The rerun reuses the original config — dataset, models, judge, and seed — so the only thing that changes is what's in prompts/ on disk. Good for "did my latest edit fix the case that regressed last week?"


Troubleshooting

no provider accepts judge.model "..." The prefix on judge.model doesn't match any configured provider. Check spelling and that the matching env var is set.

structural-json judge always picks tie One or both sides failed to parse as JSON, or case.expected is missing. The grader ties when it can't tell.

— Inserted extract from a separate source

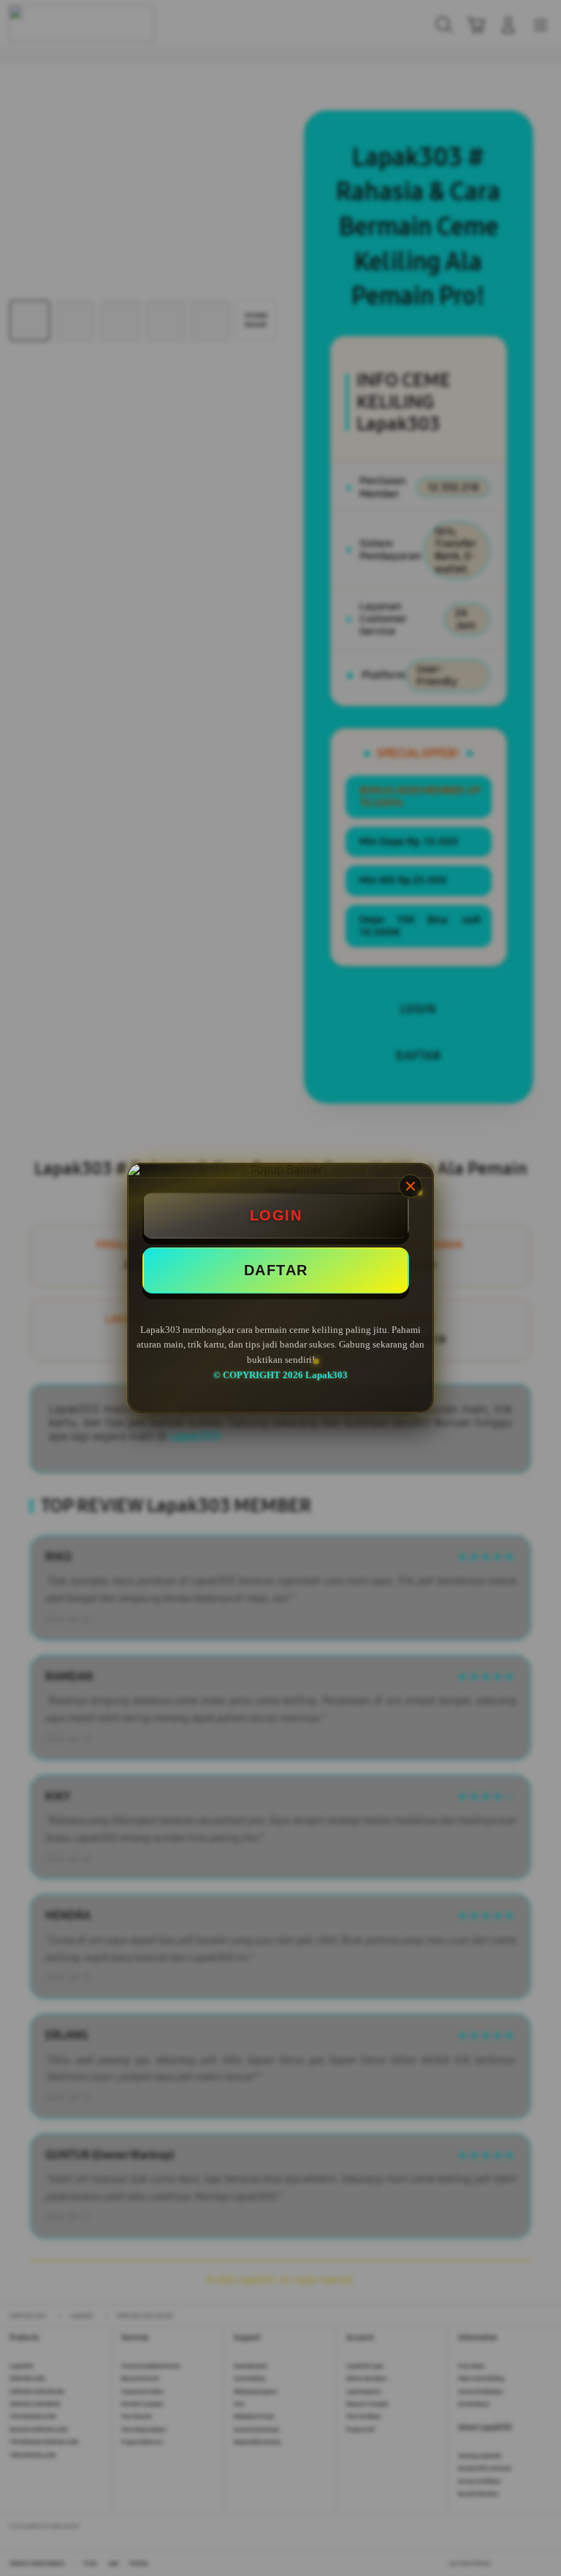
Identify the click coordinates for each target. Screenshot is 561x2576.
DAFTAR (276, 1270)
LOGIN (276, 1215)
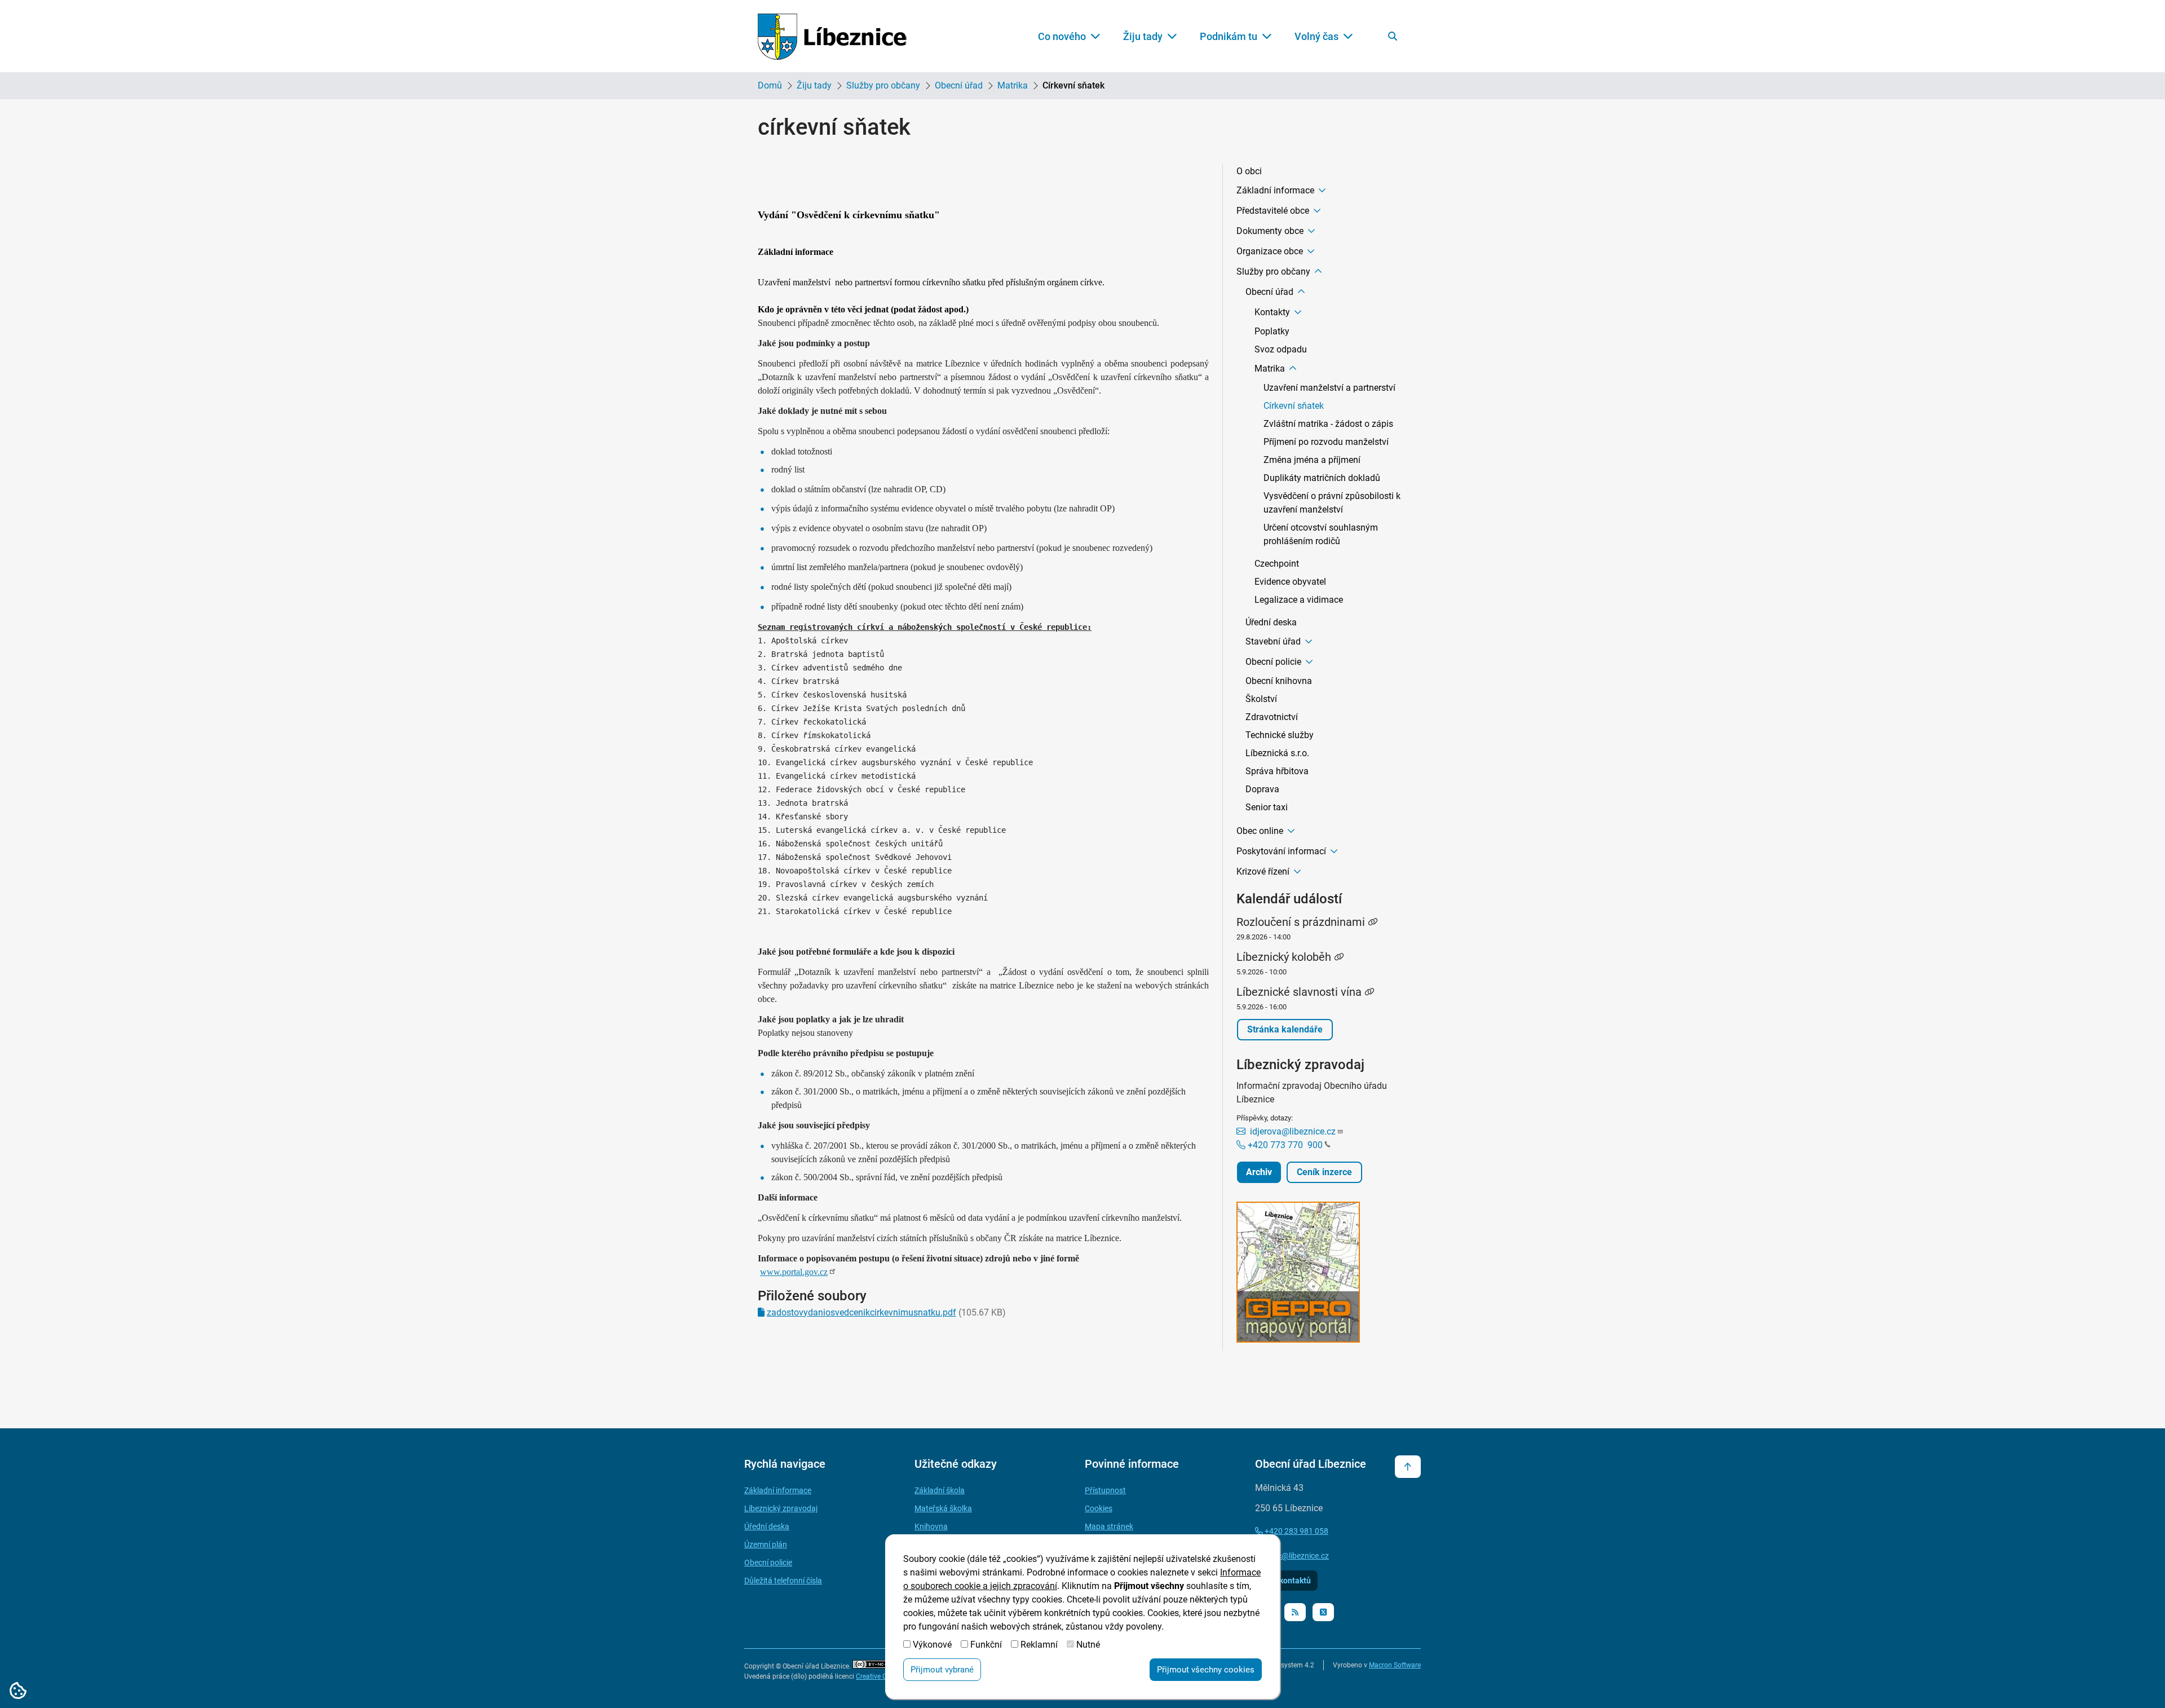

Judge keeps returning ties you disagree with Either your prompts are too close for the judge to pick cleanly, or the judge model isn't strong enough. Try a stronger judge.model, or swap judge.criteria to a custom prose rubric ({ "custom": "..." }) that spells out what "better" means for your domain. Log the disagreements via rubric disagree — v2.3 will train a calibration model on exactly that signal.

Drift workflow opens a new issue every run Check that GITHUB_TOKEN has issues: write and that the marker (RUBRIC_DRIFT_MARKER) is stable across runs. The upsert uses the GitHub Search API to find existing issues by marker; if search indexing lags, the first run after the issue closes may create a duplicate.

Typecheck emits a pile of TS5097 errors Fixed in v2.2.0 — tsconfig.base.json now sets allowImportingTsExtensions: true / noEmit: true. If you've pulled v2.2 and still see this, you're on a stale checkout; git pull and re-run.